## EXERCISE PROMPT
Reproduce exactly the lines from the one containing "Given: Open the" through the end of the listing, minus the pictures.

-- -- --

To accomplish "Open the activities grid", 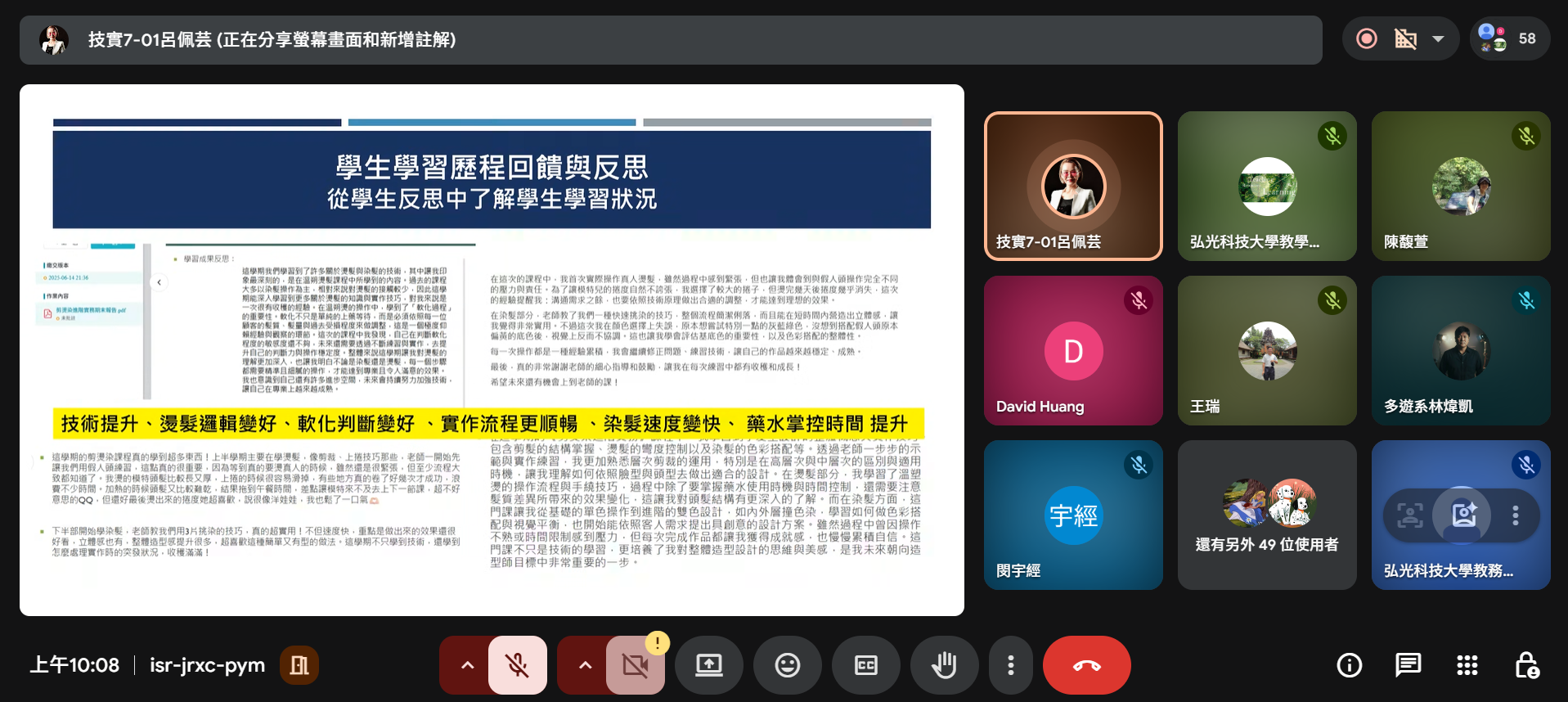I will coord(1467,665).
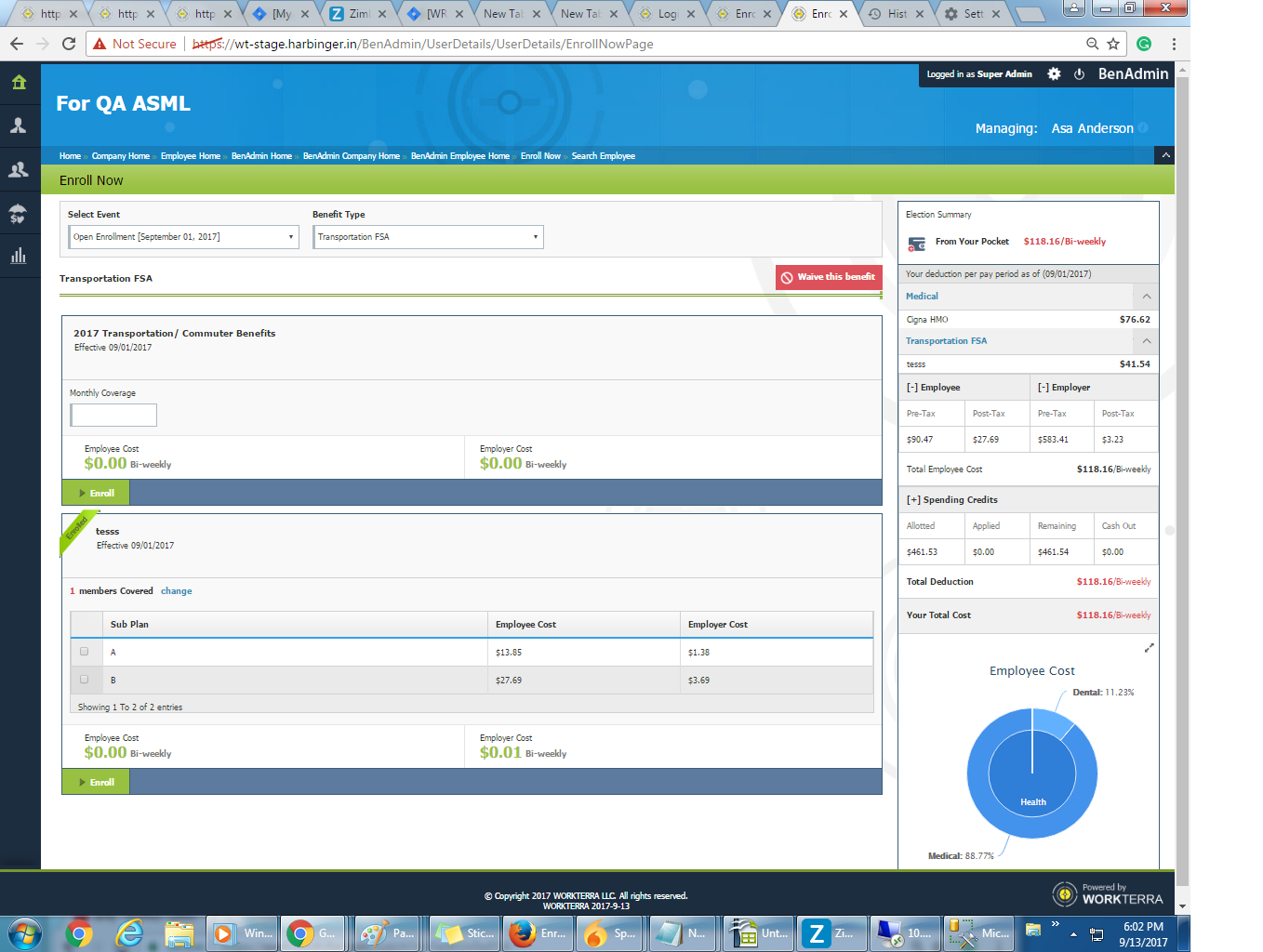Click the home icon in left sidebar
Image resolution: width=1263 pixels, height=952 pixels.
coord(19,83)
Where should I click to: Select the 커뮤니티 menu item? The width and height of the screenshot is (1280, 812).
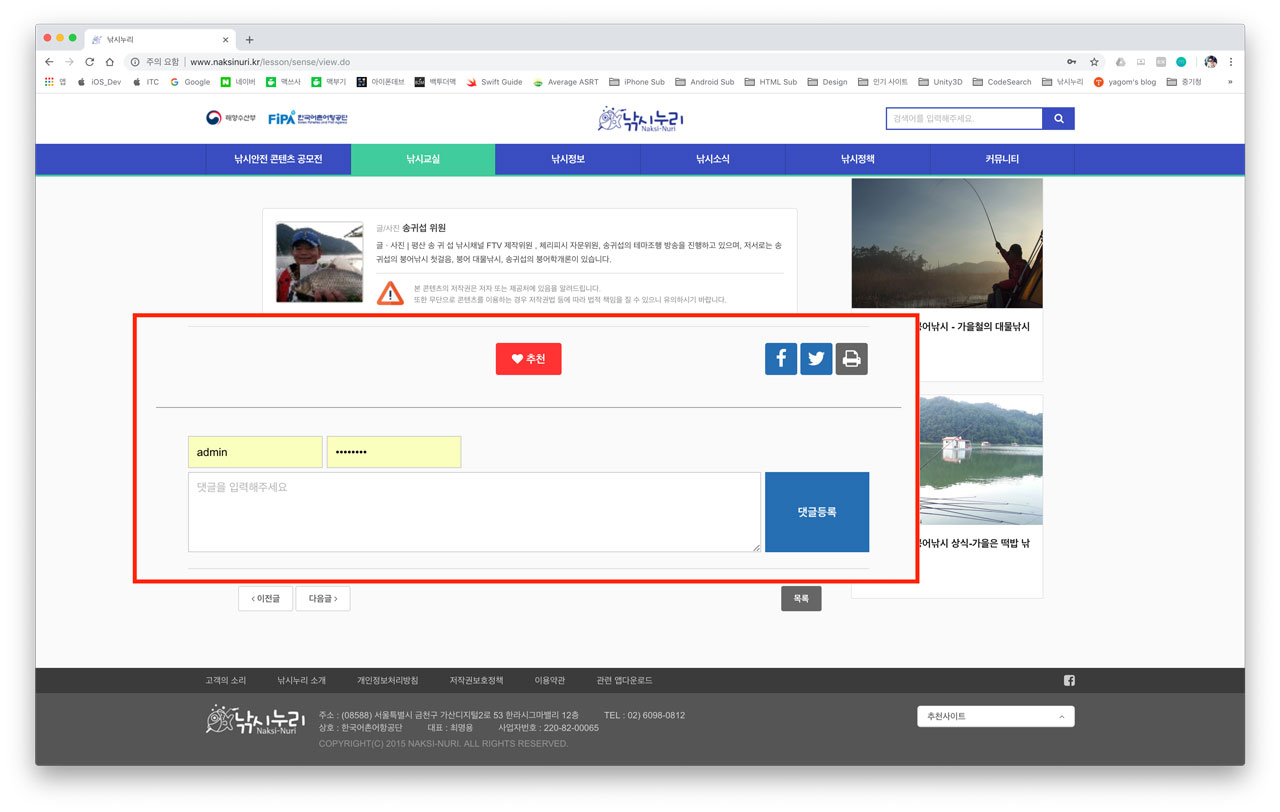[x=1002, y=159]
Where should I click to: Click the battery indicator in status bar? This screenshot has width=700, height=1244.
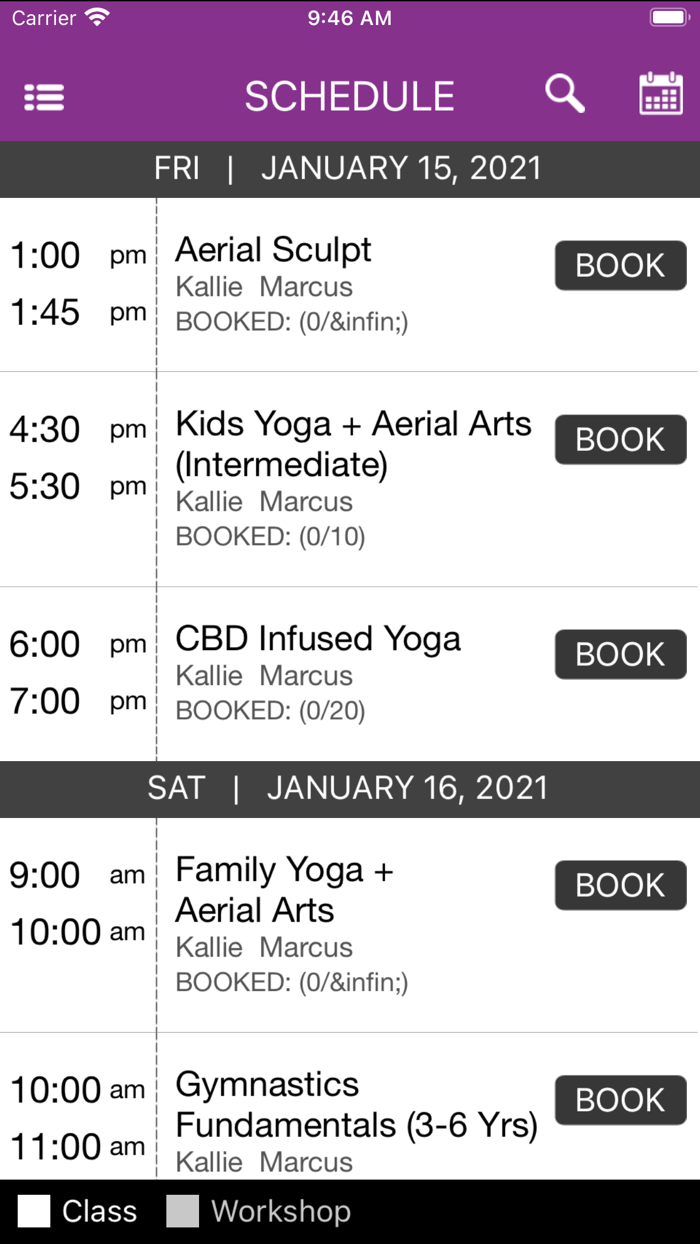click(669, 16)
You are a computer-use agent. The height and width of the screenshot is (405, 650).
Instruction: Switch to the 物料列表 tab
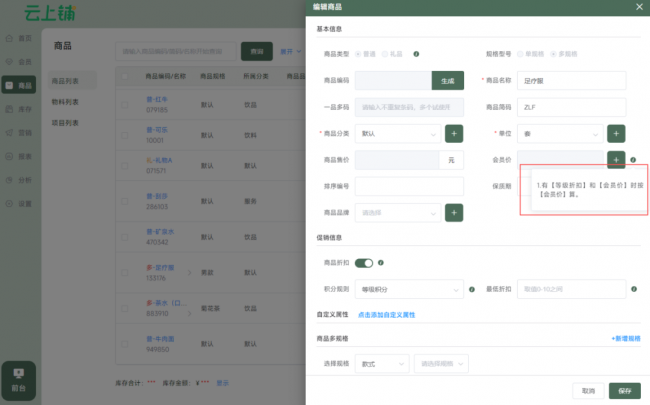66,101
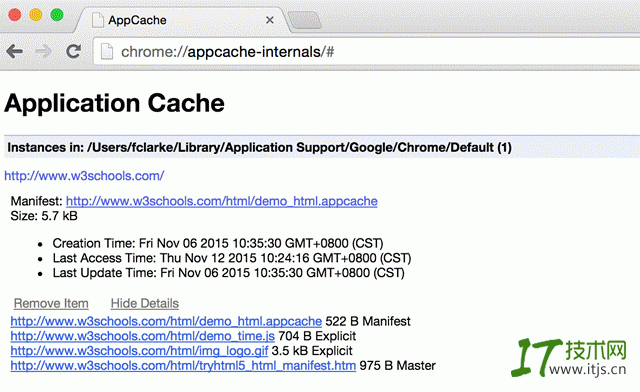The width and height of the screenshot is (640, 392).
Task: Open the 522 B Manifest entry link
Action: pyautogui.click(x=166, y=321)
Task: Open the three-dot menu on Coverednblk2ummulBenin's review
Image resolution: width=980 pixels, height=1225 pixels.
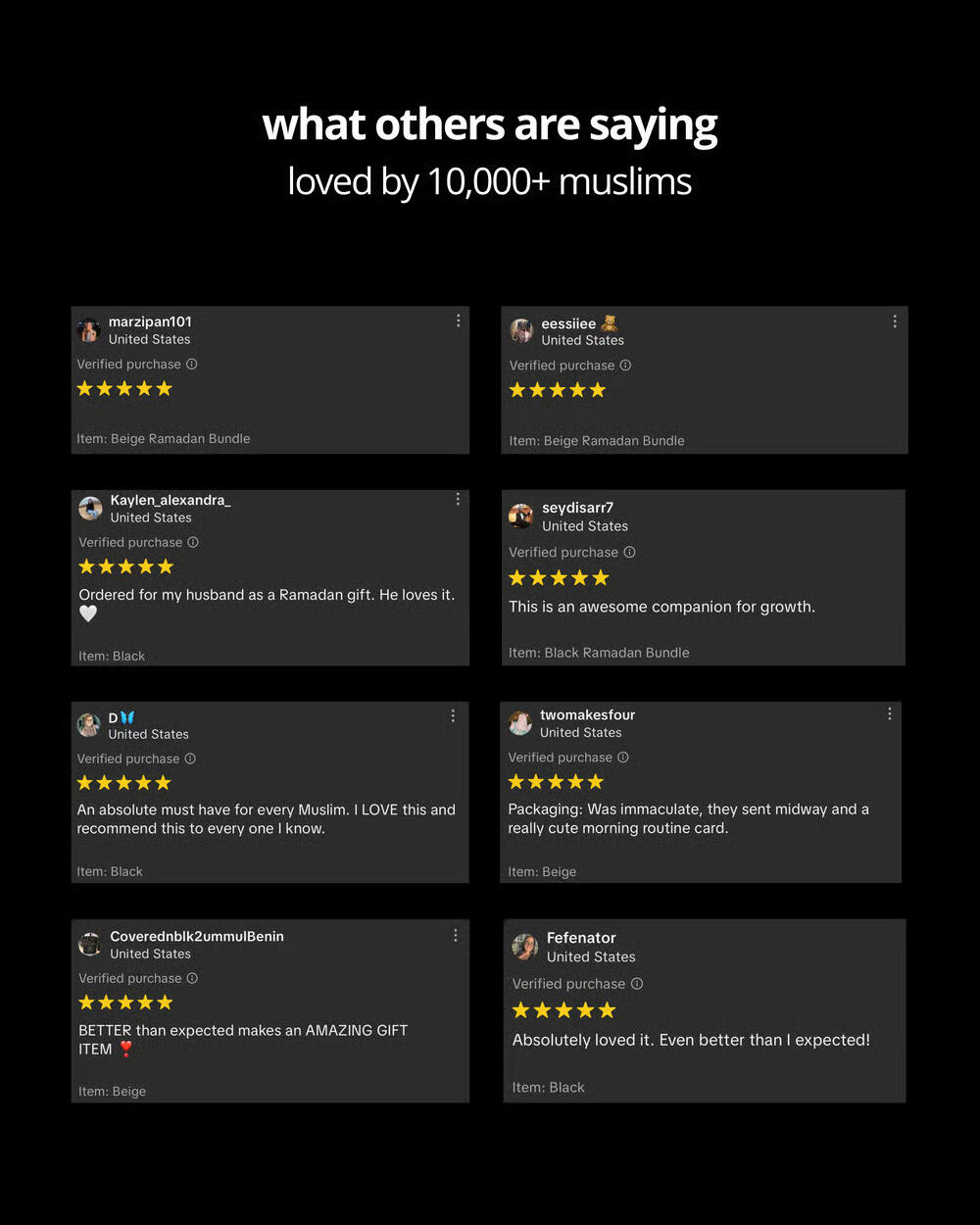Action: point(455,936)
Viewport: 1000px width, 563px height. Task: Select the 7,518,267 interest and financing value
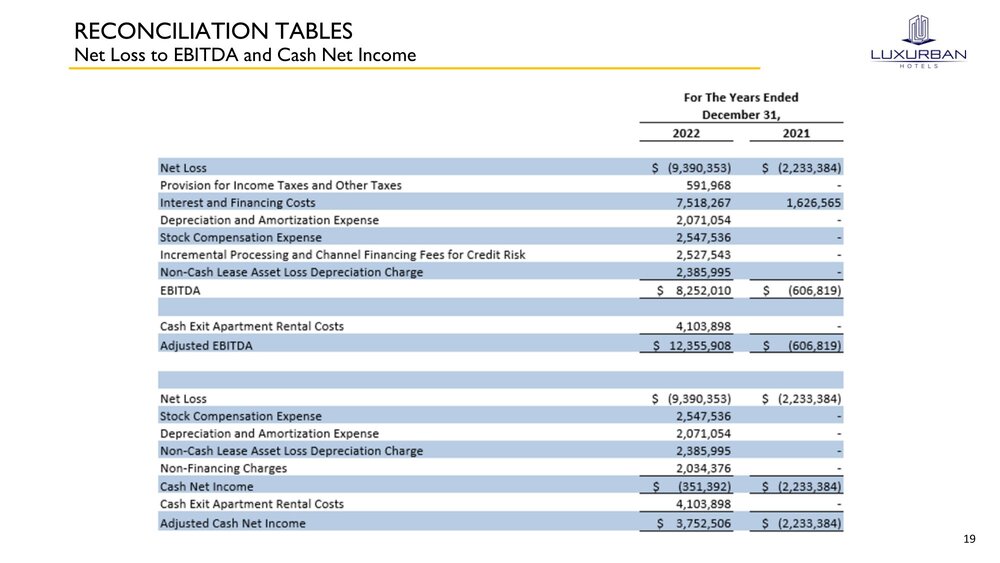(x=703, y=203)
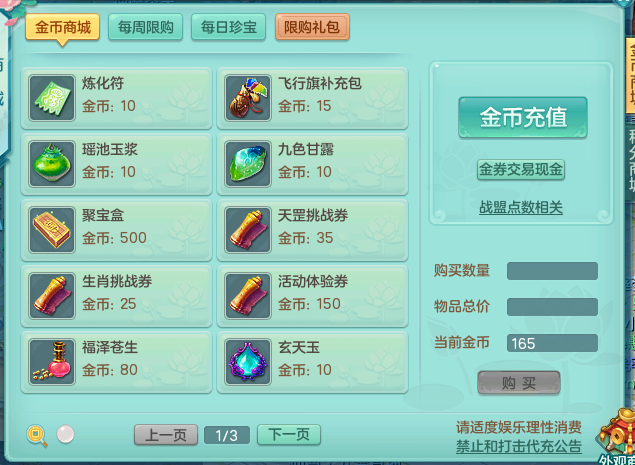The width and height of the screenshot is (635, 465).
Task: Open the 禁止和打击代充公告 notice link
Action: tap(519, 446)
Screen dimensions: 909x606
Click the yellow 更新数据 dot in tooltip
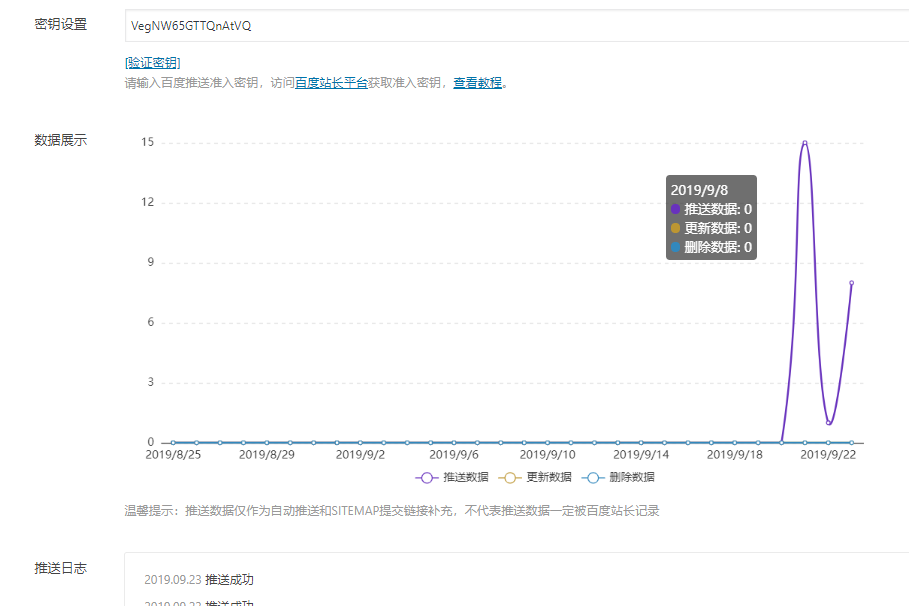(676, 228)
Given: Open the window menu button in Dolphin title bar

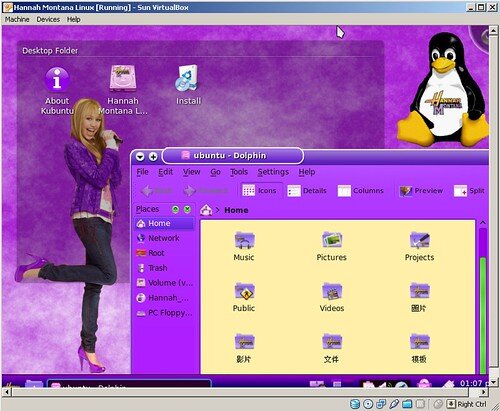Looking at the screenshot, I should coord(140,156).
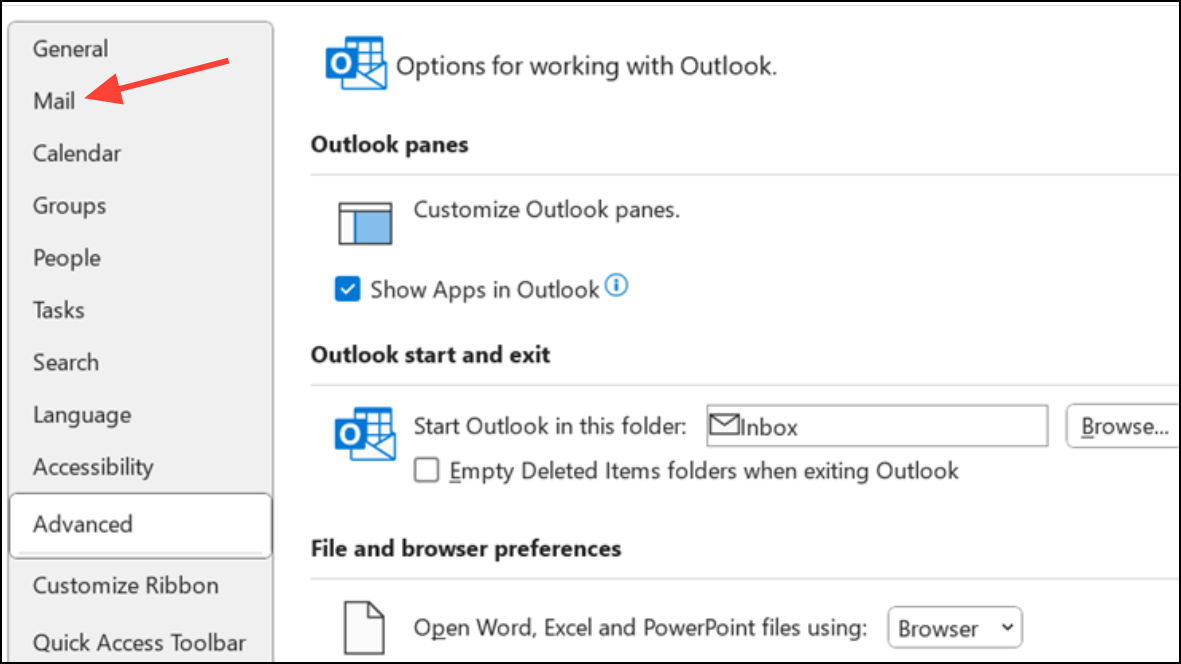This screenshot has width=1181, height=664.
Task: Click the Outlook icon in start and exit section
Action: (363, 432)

-- -- --

## TASK RESULT
Given: Open the window menu button in Dolphin title bar

Looking at the screenshot, I should coord(140,156).
This screenshot has width=1181, height=664.
Task: Click the Outlook icon in start and exit section
Action: (363, 432)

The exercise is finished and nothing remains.